Detecting and Removing Rootkit from Windows XP

I used to think that I am quite quite an aware user as far as computer security is concerned and it was unlikely for my PC to suffer virus / malware attach. In fact, during my more than 15 years of computer use, my computers have never suffered a severe infection. If my computer got affected, the culprit virus was easily detected and removed without any damage. My anti-virus was always equal to the occasion. I became complacent with time and full-system scan, instead of being done everyday, became a weekly, then monthly and even more infrequent. However, I soon discovered that computer and driving are not much different - crash is imminent if you are not alert.

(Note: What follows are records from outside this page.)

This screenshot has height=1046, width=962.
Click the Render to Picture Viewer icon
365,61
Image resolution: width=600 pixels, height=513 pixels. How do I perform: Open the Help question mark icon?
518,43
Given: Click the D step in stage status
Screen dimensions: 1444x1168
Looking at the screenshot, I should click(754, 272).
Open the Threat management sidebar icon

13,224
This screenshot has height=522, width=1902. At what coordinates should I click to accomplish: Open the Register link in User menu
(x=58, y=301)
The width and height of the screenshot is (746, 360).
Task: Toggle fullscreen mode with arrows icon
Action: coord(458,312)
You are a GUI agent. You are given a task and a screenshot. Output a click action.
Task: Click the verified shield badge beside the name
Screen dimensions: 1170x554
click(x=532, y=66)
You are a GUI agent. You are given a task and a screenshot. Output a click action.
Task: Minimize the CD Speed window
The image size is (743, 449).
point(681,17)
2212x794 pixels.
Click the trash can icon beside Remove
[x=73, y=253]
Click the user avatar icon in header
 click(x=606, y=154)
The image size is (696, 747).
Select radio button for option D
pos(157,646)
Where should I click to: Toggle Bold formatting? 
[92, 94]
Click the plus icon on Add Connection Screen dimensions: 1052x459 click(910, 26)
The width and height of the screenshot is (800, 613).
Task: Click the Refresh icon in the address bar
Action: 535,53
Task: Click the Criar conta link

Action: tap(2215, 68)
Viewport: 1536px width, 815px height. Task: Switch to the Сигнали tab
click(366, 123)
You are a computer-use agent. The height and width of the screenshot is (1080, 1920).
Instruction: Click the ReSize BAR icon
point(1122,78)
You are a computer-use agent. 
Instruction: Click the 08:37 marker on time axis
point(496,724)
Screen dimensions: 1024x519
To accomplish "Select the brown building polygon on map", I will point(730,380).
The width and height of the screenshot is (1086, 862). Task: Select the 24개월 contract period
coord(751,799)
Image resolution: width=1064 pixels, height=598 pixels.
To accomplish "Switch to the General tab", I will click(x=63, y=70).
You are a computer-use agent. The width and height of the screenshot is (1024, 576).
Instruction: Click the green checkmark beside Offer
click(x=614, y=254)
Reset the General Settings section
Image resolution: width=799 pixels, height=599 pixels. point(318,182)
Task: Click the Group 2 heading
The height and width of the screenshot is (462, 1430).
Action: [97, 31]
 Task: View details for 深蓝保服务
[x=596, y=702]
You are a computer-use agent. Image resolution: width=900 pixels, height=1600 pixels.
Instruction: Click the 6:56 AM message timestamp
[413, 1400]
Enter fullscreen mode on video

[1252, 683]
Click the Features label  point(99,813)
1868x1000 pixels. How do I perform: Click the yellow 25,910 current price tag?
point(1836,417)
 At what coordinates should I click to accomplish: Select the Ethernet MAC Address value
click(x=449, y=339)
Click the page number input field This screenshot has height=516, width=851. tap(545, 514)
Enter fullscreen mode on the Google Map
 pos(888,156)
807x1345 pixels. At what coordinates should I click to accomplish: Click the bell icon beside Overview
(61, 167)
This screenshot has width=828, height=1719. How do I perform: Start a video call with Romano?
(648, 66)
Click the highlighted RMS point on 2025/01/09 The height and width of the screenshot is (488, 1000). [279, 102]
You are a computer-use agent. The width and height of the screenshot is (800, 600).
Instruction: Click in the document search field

The other day my website and another site I developed suddenly stopped behaving erratically and then started showing a blank page. Investigation revealed that index file and some other files had gotten modified. Upon looking closer, me and my colleague discovered a common suspicious string pattern in the corrupt files. Searching for that pattern on the web revealed that we have been victim of a hack attack - via ftp. Since I was the one with the ftp password, I started suspecting that the security of my computer as well as my over-confidence have been defeated. Some more research and the suspicion gave way to despair. My PC had been compromised by some virus / malware most probably though a downloaded game and then the virus had plundered and transmitted the stored passwords in my FTP client Filezilla. Now my ftp access was being used to modify and compromise my site

Actually, Filezilla ftp client stores the login information for your latest connections in its quickconnect bar to facilitate subsequent connections. Convinced that my PC was compromised, I scanned my computer with my trusted anti-virus Avira Personal Edition using the full scan and the existence of some hidden files were confirmed - and this sealed for me that my computer was rootkit-stricken. All the circumstantial evidence was there.

Rootkits are virus / malware contained in some system files that work to hide the virus and themselves. They are more difficult to remove than the usual virus because they intercept the system calls like search, delete etc. to operating systems and change the behaviour of the intercepted system calls. Therefore, the first step for removing a rootkit is to find where they are hidden. 'Hidden' in the context of rootkits does not mean the hidden attribute of files that can be routinely modified by users from the properties dialog. Here hidden means that some files are hidden even from the operating system. rootking also tampers with windows registry besides the filesystem and system calls in a way that while such registry entries are in effect - it is difficult to delete the files and the registry entries themselves permanently from the system - even for the anti-virus. Many times rootkits are disguised as device drives and are found in windows\system32\drivers folder and have a .sys extension.

First of all I scanned my PC with sophos anti-rootkit downloaded from - thereafter with and once more with my trusted Avira. All three times the hidden files kkypqe.sya and frtisc.sys and their namesake registry entries were pointed as hidden. However, deletion both with Sophos and Avira followed by system restarts failed repeatedly to delete the files. Moreover, registry entries were neither being deleted nor it was possible to change the permissions. Another visit to google suggested that it is most effective to scan the infected hard-disk from another system. Fortunately, my PC also has Ubuntu Linux installed in a dual-boot configuration and that saved me the trouble of removing my hard-disk for being scanned from another system. Presto, I restarted my computer, booted from Ubuntu and mounted my Windows system partition. Then I was able to comfortably delete the culprit files. Ater that when I rebooted from Windows, I was able to change permission on the culprit registry keys and also delete them.

Now, I again scanned with Avira and wherever I found those files (Ubuntu had placed them in C:\Trash-1000 folder and they were also there in the backups created by Windows System Restore), I happily deleted them. I encountered no resistance in deleted because I think the registry keys protecting them were already deleted.

If you do not have Ubuntu installed, you need not give can download a Live CD from You can use this CD to boot from Ubuntu without installing it and then mount your infected Windows partition. Thereafter, you can delete the files identified as 'hidden' by your anti-virus / anti-rootkit and get rid of them. And of course, if you like what you see then you can also install Ubuntu in a dual-boot configuration with your Windows. Ubuntu is a much friendlier Linux and is free and open source.